Phase 1 (Completed): Focused on algorithmic optimizations. By refining the software architecture, Grass improved processing efficiency without requiring additional hardware upgrades. Any system limitations identified during this phase were incorporated into the design of Phase 2.
Phase 2 (Current): Focused on physical infrastructure expansion. Grass plans to implement distributed computing architectures to efficiently distribute workloads and increase network bandwidth capacity beyond 1 terabit per second (Tbps), improving data processing speeds by over 10x. One of the most notable advancements in Phase 2 is the adoption of adaptive scraping, enabling seamless collection and processing of 4K video, images, text, and other multimodal data formats.
With the successful execution of the Sion upgrade, Grass is poised to evolve beyond traditional scraping and establish itself as a leading provider of high-quality multimodal data for the AI industry.
Looking Ahead
Grass stands out as a practical solution to the AI industry’s growing data supply challenges. What makes its approach particularly compelling is that it is not merely a technological experiment but one that is fundamentally aligned with real market demand.

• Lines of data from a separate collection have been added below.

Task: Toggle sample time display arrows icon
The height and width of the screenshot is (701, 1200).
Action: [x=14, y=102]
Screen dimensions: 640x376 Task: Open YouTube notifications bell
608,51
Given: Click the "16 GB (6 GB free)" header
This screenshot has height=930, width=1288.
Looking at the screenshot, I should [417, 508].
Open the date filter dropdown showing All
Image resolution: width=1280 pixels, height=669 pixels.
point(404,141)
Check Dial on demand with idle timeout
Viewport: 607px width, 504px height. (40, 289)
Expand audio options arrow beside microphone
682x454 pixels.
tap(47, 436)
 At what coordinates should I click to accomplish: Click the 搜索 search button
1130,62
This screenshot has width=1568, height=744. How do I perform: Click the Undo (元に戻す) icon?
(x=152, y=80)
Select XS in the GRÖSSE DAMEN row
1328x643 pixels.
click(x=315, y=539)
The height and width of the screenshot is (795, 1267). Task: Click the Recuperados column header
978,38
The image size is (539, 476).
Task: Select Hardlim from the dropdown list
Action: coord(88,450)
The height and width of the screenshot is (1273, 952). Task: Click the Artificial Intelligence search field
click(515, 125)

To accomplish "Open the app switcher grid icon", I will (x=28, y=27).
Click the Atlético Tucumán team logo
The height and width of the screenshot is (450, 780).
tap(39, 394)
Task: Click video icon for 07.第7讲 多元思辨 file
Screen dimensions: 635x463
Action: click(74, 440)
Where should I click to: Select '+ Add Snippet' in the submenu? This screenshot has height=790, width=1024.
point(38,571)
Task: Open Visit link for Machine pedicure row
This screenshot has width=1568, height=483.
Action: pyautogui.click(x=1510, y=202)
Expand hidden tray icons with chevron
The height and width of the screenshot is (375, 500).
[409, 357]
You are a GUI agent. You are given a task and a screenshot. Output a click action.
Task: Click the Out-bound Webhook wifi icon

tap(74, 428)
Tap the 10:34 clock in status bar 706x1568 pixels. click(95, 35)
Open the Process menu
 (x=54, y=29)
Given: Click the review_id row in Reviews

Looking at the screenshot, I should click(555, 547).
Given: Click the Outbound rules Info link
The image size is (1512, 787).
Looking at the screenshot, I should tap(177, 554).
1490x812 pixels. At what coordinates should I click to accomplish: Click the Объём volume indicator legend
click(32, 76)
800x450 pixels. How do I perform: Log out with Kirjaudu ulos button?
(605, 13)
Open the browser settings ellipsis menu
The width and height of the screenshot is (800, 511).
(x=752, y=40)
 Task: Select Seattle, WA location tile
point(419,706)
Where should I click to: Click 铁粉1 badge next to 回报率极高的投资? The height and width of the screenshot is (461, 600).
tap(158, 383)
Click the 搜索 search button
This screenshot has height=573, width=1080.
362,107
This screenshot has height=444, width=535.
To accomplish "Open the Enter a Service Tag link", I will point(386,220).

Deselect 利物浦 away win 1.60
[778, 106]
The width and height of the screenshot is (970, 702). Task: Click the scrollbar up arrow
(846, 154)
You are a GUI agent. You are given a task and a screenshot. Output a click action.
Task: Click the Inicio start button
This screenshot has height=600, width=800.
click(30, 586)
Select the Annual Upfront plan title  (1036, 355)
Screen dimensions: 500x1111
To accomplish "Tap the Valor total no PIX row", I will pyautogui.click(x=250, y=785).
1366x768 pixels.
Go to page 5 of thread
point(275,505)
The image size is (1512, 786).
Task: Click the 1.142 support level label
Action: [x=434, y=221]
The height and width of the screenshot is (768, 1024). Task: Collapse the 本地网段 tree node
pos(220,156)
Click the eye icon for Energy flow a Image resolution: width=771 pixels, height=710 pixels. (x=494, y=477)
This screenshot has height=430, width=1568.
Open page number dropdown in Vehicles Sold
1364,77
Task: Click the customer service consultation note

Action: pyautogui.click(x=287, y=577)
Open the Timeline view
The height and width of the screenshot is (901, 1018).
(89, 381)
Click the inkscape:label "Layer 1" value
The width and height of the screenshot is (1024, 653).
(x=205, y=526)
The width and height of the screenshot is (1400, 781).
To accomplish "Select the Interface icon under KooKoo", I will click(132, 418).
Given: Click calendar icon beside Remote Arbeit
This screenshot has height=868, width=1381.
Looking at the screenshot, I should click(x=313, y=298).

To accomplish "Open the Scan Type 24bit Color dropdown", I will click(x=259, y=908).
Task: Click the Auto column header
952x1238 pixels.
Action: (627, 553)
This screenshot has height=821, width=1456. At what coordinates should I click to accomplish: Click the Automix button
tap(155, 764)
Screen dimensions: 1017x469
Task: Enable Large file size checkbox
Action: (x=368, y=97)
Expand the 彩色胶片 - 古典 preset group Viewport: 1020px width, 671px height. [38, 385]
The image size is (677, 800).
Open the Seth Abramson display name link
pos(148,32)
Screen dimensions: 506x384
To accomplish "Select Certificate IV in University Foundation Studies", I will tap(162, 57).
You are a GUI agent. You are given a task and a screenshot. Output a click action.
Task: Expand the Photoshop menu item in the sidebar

The demand for AI training data continues to rise, and with it, Grass’s role is likely to become increasingly significant. Growth in data demand translates directly into higher revenue for Grass, which in turn fuels network expansion, increased node participation, faster and larger-scale data collection, and the development of more competitive datasets. Two upcoming launches could accelerate this growth trajectory: the mobile launch, which has the potential to increase the number of nodes and enhance network effects, and a hardware solution currently in its testing phase. If this flywheel effect takes hold, Grass will be able to consistently attract new customers and further solidify its position in the market.
Ultimately, the key challenge is scaling this flywheel efficiently. With an expanding network of contributors and AI companies seeking live, verifiable data, Grass is uniquely positioned to become the standard for decentralized AI data acquisition.